On June 21, 2019, in Knick v. Township of Scott, Pennsylvania, a 5-4 opinion written by Chief Justice John Roberts and joined only by the Court's Republican-appointed justices, the Supreme Court overruled Williamson County's requirement that a property owner exhaust state-court remedies before bringing a taking claim in federal court. Now, "[a] property owner has an actionable Fifth Amendment takings claim when the government takes his property without paying for it," and may bring an action in federal court at that time.3
Knick will be much discussed for what it says about the Roberts Court's willingness to overrule previously decided Supreme Court precedents. But for California property owners, development applicants and public officials, the most significant repercussion of Knick is that there is now, for the first time in decades, a potential forum for bringing as-applied takings claims against state and local governments that have long been inviable in California courts.
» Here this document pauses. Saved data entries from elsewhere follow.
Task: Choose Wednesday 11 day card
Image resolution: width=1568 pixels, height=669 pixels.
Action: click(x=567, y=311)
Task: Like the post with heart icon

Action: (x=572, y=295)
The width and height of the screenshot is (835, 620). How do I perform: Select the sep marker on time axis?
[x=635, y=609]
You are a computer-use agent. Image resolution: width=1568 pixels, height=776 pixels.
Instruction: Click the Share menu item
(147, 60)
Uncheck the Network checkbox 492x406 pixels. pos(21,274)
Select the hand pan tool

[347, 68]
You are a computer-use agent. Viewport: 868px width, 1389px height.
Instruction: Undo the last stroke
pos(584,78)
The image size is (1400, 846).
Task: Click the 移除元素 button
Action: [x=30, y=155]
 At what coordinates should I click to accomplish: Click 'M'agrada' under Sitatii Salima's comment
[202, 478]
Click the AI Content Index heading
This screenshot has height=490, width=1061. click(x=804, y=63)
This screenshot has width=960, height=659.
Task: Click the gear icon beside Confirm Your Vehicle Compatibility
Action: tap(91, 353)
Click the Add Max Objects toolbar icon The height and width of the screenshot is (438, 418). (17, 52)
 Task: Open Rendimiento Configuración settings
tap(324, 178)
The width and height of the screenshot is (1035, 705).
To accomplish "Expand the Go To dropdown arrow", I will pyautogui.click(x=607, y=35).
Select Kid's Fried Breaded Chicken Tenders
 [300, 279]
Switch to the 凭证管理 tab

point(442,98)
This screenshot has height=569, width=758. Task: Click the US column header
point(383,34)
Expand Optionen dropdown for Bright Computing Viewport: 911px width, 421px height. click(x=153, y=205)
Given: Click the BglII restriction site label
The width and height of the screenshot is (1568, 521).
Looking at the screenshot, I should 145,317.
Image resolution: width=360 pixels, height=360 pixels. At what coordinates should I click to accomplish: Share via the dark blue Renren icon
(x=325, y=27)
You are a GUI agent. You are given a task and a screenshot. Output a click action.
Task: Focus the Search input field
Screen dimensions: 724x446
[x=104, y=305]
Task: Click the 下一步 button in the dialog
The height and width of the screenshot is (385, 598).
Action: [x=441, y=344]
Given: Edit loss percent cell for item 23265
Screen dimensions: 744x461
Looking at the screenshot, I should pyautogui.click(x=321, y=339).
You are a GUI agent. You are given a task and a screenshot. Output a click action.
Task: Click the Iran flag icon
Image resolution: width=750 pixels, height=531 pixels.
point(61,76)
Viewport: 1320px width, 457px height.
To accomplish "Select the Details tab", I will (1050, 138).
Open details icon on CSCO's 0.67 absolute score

California courts are required to apply the California Supreme Court's precedents, which endorse a narrow reading of the federal Takings Clause. For example, under the Takings Clause, a government must establish that any "exaction" it imposes on a development applicant has a "nexus" and "proportionality" to the development's impact.4 The California Supreme Court, however, has held that the "exactions doctrine" applies only to exactions that are imposed on an ad hoc basis on a specific property, and that the Takings Clause imposes no limit on broadly applicable, legislatively imposed exactions.5 In addition, although the U.S. Supreme Court has held that the "exactions doctrine" applies when the government demands that developers pay money as a condition of development, the California Supreme Court has held that such monetary demands are exempt from "exactions" scrutiny unless the payments are "a substitute for the property owner's dedication of property to the public."6 In contrast, federal courts in the Ninth Circuit do not uniformly apply either of these limitations on the scope of the Takings Clause.7
Conclusion and Considerations
With as-applied federal takings claims effectively being decided by California courts, takings claimants had no viable means to advance arguments rejected by the California Supreme Court. But after Knick, litigants may be able to litigate these and other takings arguments in federal court, where the California Supreme Court's view of the federal Takings Clause is entitled to consideration but is not given controlling weight.
It remains to be seen whether the federal courts of the Ninth Circuit will provide, in the long run, significantly greater protections to takings claimants than the California Supreme Court has. And as Justice Elena Kagan emphasized in her dissent in Knick, there are longstanding doctrines of federal abstention that some federal courts may use to decline to adjudicate takings claims that are bound up in complicated questions of state or local law.8 At the very least, however, Knick is likely to open up a new and interesting front in the ongoing battle over the scope of the federal Takings Clause.